▸ **TASK DIRECTIONS**: Reproduce, without alteration, the lines of the listing starting at the line containing "The height and width of the screenshot is (797, 1270)." and ending at the line containing "Action: [44, 60]", both included.

# START OF EXTRACTED DATA

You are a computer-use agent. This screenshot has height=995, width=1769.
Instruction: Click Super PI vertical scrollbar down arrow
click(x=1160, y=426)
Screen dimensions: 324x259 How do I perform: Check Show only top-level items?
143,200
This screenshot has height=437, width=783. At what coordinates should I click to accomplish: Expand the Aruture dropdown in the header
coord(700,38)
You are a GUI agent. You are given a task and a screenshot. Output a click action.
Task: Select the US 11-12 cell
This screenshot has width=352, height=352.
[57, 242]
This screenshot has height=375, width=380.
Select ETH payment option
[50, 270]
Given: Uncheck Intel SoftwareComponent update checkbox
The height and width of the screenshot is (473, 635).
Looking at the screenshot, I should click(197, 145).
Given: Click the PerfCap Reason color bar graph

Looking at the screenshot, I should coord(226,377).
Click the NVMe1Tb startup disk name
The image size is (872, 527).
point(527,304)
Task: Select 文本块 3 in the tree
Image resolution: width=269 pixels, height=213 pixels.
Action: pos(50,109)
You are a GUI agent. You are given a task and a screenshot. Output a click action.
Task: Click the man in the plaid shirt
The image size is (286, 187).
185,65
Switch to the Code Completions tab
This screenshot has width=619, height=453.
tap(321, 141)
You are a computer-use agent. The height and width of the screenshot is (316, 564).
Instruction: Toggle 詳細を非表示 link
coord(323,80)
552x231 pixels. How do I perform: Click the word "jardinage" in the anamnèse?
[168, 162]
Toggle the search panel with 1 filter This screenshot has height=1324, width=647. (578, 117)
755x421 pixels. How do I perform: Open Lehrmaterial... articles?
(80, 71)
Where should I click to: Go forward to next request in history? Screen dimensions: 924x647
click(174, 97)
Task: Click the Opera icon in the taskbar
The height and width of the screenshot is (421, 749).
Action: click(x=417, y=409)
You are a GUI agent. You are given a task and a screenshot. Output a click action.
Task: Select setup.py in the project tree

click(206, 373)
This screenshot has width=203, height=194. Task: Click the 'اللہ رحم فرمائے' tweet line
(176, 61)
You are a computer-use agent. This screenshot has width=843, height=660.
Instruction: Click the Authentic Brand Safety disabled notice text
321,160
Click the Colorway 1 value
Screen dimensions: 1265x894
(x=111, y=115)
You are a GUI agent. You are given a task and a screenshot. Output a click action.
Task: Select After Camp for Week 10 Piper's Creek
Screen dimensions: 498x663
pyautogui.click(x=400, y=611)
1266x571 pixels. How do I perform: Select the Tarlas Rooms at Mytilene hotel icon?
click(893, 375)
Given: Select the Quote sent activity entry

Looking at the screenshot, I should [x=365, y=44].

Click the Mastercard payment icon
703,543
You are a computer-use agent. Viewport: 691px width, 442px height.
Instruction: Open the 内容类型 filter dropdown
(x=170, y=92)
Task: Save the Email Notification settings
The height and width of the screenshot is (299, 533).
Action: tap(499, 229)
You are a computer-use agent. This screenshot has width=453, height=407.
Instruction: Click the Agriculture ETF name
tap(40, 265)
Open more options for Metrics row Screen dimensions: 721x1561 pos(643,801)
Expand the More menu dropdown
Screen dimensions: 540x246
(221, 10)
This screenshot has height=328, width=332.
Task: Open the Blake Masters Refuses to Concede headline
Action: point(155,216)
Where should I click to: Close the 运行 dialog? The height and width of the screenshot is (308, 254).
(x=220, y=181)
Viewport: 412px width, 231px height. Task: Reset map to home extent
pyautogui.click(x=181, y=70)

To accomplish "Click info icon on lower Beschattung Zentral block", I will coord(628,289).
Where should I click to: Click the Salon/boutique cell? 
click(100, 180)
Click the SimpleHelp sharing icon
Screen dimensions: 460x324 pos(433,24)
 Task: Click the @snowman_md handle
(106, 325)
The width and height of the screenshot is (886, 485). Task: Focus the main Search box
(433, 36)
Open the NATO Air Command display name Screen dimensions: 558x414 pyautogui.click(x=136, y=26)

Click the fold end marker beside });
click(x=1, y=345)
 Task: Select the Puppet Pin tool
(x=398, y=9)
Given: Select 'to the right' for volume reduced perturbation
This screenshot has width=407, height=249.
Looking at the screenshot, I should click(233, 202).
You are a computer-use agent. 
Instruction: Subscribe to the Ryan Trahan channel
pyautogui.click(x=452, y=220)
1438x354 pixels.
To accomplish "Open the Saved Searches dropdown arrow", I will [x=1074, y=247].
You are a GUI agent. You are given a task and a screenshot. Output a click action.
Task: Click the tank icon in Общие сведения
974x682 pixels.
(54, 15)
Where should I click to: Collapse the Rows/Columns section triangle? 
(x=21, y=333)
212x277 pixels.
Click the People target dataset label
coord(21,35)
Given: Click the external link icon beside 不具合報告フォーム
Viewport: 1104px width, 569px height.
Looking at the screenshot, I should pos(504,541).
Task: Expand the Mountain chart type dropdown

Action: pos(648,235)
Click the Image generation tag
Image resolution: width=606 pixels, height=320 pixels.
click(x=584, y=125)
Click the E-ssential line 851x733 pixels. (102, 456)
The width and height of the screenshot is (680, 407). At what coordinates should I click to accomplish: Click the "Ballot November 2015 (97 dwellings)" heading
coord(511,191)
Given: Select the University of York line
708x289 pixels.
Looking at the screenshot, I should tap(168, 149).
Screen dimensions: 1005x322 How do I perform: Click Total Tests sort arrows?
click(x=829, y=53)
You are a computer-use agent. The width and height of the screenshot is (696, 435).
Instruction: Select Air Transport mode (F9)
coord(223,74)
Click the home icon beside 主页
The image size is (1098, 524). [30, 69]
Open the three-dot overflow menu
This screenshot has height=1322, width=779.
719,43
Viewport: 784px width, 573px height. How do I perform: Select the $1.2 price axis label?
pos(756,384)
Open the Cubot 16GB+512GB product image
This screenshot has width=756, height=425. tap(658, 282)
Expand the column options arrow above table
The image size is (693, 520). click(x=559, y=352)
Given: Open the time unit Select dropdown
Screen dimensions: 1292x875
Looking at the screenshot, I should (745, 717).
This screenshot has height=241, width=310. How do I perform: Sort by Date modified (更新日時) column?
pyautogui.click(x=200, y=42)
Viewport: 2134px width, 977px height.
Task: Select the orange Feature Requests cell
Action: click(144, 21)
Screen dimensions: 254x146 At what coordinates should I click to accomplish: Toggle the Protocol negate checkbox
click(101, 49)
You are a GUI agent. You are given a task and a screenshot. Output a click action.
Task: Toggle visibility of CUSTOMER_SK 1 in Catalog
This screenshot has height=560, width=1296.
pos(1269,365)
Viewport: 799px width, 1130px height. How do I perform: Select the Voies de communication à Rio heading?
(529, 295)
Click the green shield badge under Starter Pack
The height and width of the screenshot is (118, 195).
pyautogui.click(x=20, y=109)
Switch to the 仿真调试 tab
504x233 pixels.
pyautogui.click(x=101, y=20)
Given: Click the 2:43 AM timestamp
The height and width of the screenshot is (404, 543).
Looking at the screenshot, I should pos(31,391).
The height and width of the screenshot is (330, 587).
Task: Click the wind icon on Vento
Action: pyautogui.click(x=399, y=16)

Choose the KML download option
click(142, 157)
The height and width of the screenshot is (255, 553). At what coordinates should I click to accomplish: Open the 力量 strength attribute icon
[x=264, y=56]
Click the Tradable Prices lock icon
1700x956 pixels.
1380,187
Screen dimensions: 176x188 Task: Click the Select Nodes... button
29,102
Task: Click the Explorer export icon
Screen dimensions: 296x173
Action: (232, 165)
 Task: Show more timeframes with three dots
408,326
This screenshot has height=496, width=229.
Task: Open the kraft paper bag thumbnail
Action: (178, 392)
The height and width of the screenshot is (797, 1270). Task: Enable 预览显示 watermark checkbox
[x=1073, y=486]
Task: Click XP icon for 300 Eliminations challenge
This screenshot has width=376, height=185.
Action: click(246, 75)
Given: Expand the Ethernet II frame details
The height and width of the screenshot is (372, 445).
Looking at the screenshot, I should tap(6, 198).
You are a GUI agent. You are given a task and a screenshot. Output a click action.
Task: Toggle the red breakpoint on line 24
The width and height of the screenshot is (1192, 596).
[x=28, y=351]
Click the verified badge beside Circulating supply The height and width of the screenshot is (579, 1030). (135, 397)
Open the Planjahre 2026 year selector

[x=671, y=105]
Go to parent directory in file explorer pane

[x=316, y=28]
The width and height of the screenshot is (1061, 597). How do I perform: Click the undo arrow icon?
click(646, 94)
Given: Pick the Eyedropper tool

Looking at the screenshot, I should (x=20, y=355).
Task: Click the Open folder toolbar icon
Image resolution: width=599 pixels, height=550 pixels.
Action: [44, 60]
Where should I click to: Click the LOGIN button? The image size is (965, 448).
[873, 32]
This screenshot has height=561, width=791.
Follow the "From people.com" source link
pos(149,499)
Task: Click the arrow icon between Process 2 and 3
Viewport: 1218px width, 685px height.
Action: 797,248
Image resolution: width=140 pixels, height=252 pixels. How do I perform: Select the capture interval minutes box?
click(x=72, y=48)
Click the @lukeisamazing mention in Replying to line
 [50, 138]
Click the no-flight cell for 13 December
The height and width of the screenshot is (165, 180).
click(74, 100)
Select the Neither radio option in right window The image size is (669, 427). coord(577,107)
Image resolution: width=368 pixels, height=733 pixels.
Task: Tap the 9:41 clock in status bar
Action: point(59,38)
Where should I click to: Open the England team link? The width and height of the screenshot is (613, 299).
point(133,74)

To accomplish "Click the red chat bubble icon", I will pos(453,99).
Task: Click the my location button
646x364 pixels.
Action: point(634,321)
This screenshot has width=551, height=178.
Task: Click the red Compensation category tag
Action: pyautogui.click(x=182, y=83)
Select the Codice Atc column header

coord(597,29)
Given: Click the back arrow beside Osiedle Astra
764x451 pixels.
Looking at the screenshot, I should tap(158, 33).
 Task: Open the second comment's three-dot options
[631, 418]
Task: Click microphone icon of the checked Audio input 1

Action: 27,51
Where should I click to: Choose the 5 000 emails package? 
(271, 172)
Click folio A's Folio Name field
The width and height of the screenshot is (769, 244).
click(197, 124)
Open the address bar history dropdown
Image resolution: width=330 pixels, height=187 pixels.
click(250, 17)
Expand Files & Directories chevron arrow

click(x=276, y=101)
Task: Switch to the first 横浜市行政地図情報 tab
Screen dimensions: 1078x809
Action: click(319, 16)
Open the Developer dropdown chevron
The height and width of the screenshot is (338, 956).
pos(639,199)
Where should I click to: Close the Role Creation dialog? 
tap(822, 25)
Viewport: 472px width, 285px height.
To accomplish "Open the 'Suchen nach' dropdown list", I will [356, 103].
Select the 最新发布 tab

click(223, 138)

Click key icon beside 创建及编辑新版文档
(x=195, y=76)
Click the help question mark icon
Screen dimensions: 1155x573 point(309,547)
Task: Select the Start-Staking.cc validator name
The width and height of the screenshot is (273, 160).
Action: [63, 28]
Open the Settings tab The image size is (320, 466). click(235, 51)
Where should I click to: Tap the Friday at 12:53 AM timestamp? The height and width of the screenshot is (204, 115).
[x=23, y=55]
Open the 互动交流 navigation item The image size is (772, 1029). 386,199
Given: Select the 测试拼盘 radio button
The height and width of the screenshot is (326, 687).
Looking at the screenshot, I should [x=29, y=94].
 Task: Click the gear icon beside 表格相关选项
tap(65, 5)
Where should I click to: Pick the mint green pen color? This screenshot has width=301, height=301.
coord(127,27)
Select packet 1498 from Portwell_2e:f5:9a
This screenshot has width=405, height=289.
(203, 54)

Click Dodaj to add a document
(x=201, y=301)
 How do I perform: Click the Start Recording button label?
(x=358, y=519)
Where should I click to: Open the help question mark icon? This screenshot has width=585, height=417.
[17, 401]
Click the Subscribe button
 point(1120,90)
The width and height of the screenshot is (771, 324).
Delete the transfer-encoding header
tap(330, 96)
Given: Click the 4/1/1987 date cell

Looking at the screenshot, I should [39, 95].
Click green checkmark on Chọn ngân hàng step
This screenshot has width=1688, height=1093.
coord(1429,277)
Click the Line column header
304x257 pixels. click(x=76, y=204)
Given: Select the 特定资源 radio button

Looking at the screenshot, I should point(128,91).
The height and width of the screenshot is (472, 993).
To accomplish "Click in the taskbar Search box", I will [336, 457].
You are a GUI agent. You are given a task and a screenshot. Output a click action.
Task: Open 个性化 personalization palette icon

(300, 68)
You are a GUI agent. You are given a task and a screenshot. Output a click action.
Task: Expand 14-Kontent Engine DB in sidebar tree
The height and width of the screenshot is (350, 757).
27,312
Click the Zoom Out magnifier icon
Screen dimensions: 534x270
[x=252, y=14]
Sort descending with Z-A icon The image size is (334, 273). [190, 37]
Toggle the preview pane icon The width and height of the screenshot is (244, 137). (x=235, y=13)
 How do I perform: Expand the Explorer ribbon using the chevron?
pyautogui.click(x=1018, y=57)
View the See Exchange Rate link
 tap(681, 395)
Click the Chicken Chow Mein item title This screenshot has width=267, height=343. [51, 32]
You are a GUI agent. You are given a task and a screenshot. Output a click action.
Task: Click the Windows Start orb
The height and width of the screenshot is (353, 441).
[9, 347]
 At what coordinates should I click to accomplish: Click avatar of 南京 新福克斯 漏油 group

# END OF EXTRACTED DATA

▸ **COMPLETED EXERCISE**:
The height and width of the screenshot is (797, 1270). Task: Enable 预览显示 watermark checkbox
[x=1073, y=486]
Task: Click XP icon for 300 Eliminations challenge
This screenshot has width=376, height=185.
Action: click(246, 75)
Given: Expand the Ethernet II frame details
The height and width of the screenshot is (372, 445).
Looking at the screenshot, I should tap(6, 198).
You are a GUI agent. You are given a task and a screenshot. Output a click action.
Task: Toggle the red breakpoint on line 24
The width and height of the screenshot is (1192, 596).
[x=28, y=351]
Click the verified badge beside Circulating supply The height and width of the screenshot is (579, 1030). (135, 397)
Open the Planjahre 2026 year selector

[x=671, y=105]
Go to parent directory in file explorer pane

[x=316, y=28]
The width and height of the screenshot is (1061, 597). How do I perform: Click the undo arrow icon?
click(646, 94)
Given: Pick the Eyedropper tool

Looking at the screenshot, I should (x=20, y=355).
Task: Click the Open folder toolbar icon
Image resolution: width=599 pixels, height=550 pixels.
Action: [44, 60]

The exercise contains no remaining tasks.